Of course, there is always an opportunity to drive new visits by offering new benefits to the customer. And equally important, adjustments in price that the customer accepts is a key part of growing the business on an ongoing basis.
So as you look to make adjustments to pricing or menu items, here are three things to think about:
1. Know your customers and understand their “need states.” Before you decide to implement new menu items or make other changes, you need to know your customers and be mindful of their “need states” — what they are looking to get out of their experience. Use transaction data to analyze the “need states” by the time of day, meal time and day of the week. This should be done for the overall brand as well as for each individual location.
For example, if you have a location inside a hospital, your audiences may vary from hospital workers, patients and visitors, to nearby residents or those making deliveries to the hospital. Each of those audiences will have different “need states,” which will likely be different than other brand locations in the area.
Also, a person’s “need state” may change depending on his circumstances. For example, a truck driver may decide to eat at a truck stop during the workday because he needs to have a convenient spot to park his truck, but would have different needs when he is out with his kids on a Saturday morning.
So understanding each customer’s behavior will lead you to understand what they are comfortable with in terms of menu choices and other factors at each location.
2. Don’t only depend on surveys to know what your customers actually want. Transaction-level data will tell you more about your customers than other means, like surveys. Nobel laureate Daniel Kahneman’s research challenged the assumption that people always make rational decisions, and in fact, people often say one thing but act completely contrary to that. As an example, many people may not say in a survey that they would buy a croissant with their latte, but would make that decision at the register.
Data will show what your customers are actually buying, how often they are buying an item, which items they are purchasing together, what they are upgrading, and most importantly, what they are willing to spend.
Among the data that can be helpful to analyze would include indicators on behavior (frequency and recency of customer visits and how much the customer spent), demographic data, and competitive data (nearest competitors, types of competitors, including within certain drive times).
3. Before implementing a change on a wide basis, test it and track it. If you plan to introduce a new menu item, it’s important to test the change and track how well it fares.
For example, initially run a new menu item as a special and track how many customers were aware of it, how many ordered it and how many liked it. You also want to track the mix of who orders the item and how often — did customers order it on their second and third visit?

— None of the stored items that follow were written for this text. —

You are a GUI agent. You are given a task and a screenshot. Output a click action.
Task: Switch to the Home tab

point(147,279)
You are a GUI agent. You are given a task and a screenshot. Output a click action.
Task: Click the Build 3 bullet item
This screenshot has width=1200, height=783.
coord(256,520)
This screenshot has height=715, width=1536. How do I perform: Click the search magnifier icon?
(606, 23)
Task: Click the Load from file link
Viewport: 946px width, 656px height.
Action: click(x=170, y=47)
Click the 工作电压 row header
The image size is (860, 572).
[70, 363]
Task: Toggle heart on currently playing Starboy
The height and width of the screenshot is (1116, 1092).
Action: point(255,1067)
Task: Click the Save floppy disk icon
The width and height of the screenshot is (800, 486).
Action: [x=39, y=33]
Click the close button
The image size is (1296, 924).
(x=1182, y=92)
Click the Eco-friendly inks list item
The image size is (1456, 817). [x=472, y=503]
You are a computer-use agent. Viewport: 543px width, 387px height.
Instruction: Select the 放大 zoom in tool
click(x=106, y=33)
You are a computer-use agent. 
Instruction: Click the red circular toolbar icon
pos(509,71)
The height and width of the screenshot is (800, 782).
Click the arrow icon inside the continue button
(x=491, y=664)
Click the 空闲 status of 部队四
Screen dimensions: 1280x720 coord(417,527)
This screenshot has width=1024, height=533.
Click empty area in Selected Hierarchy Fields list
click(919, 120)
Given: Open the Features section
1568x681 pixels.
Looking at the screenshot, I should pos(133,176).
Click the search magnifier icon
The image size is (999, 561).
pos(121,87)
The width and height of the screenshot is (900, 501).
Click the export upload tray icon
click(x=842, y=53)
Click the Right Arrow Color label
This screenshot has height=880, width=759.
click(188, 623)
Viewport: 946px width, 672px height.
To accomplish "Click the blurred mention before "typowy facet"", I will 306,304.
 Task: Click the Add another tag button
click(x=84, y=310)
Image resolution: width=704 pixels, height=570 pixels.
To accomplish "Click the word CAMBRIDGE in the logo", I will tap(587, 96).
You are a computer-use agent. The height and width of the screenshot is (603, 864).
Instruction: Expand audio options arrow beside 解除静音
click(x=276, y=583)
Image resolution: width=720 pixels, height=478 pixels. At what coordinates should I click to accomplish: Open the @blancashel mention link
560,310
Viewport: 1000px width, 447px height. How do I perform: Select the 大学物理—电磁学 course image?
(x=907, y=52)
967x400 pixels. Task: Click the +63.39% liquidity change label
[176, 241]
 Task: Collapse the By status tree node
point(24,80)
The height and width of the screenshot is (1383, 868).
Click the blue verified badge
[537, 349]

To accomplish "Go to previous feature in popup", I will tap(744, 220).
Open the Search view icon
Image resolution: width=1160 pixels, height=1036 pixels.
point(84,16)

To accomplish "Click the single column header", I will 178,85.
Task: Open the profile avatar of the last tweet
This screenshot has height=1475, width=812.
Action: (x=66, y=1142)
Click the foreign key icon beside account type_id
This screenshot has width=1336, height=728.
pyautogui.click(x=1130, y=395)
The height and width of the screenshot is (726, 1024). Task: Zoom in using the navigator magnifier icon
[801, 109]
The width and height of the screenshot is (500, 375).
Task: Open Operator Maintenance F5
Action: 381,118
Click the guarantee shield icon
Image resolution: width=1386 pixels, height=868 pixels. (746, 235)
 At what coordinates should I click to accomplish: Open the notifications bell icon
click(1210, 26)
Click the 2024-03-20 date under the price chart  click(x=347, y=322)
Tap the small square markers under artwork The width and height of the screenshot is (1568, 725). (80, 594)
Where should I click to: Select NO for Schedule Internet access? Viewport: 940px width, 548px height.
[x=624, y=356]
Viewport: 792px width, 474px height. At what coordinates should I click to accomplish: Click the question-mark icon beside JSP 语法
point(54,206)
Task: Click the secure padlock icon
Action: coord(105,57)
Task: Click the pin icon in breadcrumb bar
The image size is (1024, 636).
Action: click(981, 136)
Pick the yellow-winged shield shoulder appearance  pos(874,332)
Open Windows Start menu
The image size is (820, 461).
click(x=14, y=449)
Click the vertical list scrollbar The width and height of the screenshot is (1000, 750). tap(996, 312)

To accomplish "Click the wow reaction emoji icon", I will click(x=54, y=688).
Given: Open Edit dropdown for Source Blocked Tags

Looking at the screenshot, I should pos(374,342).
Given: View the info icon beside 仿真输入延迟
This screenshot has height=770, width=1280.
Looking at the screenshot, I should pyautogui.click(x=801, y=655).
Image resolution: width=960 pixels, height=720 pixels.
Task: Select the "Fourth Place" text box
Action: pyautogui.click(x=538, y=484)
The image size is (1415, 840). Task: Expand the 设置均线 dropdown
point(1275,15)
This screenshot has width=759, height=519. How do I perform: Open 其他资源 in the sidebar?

Also, consider how a particular item is purchased with other items. Factoring in these trading relationships will help you understand whether a new item is helping or hurting your overall margins, since the purchase of one item impacts the purchase of other items.
And finally, while transactional data provides the key to insight into your customers’ needs and purchases, a good supplemental source of information can be anecdotal feedback. Have your staff talk to customers and ask about their experience. You can gain a lot of helpful information by reading your customers’ cues and body language and listening to their feedback.
John Oakes is COO of Revenue Management Solutions, one of the world’s foremost authorities on menu pricing and restaurant management, with more than 20 years of experience in the hospitality industry.